* Description of the task: Starting at the first entry, print everything through the last exactly.

* Source information:
◇ ◇ ◇ ◇ ◇

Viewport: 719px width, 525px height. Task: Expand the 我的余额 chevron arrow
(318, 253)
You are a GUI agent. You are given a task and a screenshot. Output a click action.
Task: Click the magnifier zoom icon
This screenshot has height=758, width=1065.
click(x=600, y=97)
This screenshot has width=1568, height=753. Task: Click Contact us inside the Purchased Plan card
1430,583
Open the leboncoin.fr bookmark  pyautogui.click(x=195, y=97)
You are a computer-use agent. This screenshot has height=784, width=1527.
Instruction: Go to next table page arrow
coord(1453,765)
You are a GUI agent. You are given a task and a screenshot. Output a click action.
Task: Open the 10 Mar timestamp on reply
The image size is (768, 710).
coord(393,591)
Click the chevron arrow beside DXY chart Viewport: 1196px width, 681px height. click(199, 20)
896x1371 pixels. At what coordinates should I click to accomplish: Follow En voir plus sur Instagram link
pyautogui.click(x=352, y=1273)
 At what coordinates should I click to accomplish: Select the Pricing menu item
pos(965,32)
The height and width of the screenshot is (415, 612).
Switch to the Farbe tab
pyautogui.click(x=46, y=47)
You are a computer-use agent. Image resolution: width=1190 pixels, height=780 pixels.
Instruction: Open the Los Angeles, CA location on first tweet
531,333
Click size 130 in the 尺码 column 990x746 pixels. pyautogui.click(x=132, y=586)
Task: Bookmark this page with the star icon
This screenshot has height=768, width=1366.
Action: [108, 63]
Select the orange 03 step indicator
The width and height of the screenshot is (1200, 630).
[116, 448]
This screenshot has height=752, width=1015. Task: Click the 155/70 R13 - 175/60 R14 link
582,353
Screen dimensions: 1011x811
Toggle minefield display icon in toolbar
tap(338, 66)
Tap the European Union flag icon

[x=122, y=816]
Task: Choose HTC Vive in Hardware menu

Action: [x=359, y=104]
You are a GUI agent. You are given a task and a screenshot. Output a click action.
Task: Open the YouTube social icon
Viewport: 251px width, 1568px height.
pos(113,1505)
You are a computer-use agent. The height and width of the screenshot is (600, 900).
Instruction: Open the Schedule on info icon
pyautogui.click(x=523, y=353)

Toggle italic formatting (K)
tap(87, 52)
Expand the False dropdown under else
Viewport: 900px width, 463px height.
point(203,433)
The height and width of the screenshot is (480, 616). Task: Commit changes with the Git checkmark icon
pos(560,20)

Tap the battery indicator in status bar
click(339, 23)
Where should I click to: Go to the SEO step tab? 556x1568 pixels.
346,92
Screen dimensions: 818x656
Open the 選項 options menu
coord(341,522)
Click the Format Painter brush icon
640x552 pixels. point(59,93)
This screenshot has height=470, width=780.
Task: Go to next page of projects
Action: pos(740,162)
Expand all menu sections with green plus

◇ ◇ ◇ ◇ ◇

* Answer to the problem:
Viewport: 719px width, 525px height. Task: Expand the 我的余额 chevron arrow
(318, 253)
You are a GUI agent. You are given a task and a screenshot. Output a click action.
Task: Click the magnifier zoom icon
This screenshot has height=758, width=1065.
click(x=600, y=97)
This screenshot has width=1568, height=753. Task: Click Contact us inside the Purchased Plan card
1430,583
Open the leboncoin.fr bookmark  pyautogui.click(x=195, y=97)
You are a computer-use agent. This screenshot has height=784, width=1527.
Instruction: Go to next table page arrow
coord(1453,765)
You are a GUI agent. You are given a task and a screenshot. Output a click action.
Task: Open the 10 Mar timestamp on reply
The image size is (768, 710).
coord(393,591)
Click the chevron arrow beside DXY chart Viewport: 1196px width, 681px height. click(199, 20)
896x1371 pixels. At what coordinates should I click to accomplish: Follow En voir plus sur Instagram link
pyautogui.click(x=352, y=1273)
 At what coordinates should I click to accomplish: Select the Pricing menu item
pos(965,32)
The height and width of the screenshot is (415, 612).
Switch to the Farbe tab
pyautogui.click(x=46, y=47)
You are a computer-use agent. Image resolution: width=1190 pixels, height=780 pixels.
Instruction: Open the Los Angeles, CA location on first tweet
531,333
Click size 130 in the 尺码 column 990x746 pixels. pyautogui.click(x=132, y=586)
Task: Bookmark this page with the star icon
This screenshot has height=768, width=1366.
Action: [108, 63]
Select the orange 03 step indicator
The width and height of the screenshot is (1200, 630).
[116, 448]
This screenshot has height=752, width=1015. Task: Click the 155/70 R13 - 175/60 R14 link
582,353
Screen dimensions: 1011x811
Toggle minefield display icon in toolbar
tap(338, 66)
Tap the European Union flag icon

[x=122, y=816]
Task: Choose HTC Vive in Hardware menu

Action: [x=359, y=104]
You are a GUI agent. You are given a task and a screenshot. Output a click action.
Task: Open the YouTube social icon
Viewport: 251px width, 1568px height.
pos(113,1505)
You are a computer-use agent. The height and width of the screenshot is (600, 900).
Instruction: Open the Schedule on info icon
pyautogui.click(x=523, y=353)

Toggle italic formatting (K)
tap(87, 52)
Expand the False dropdown under else
Viewport: 900px width, 463px height.
point(203,433)
The height and width of the screenshot is (480, 616). Task: Commit changes with the Git checkmark icon
pos(560,20)

Tap the battery indicator in status bar
click(339, 23)
Where should I click to: Go to the SEO step tab? 556x1568 pixels.
346,92
Screen dimensions: 818x656
Open the 選項 options menu
coord(341,522)
Click the Format Painter brush icon
640x552 pixels. point(59,93)
This screenshot has height=470, width=780.
Task: Go to next page of projects
Action: pos(740,162)
Expand all menu sections with green plus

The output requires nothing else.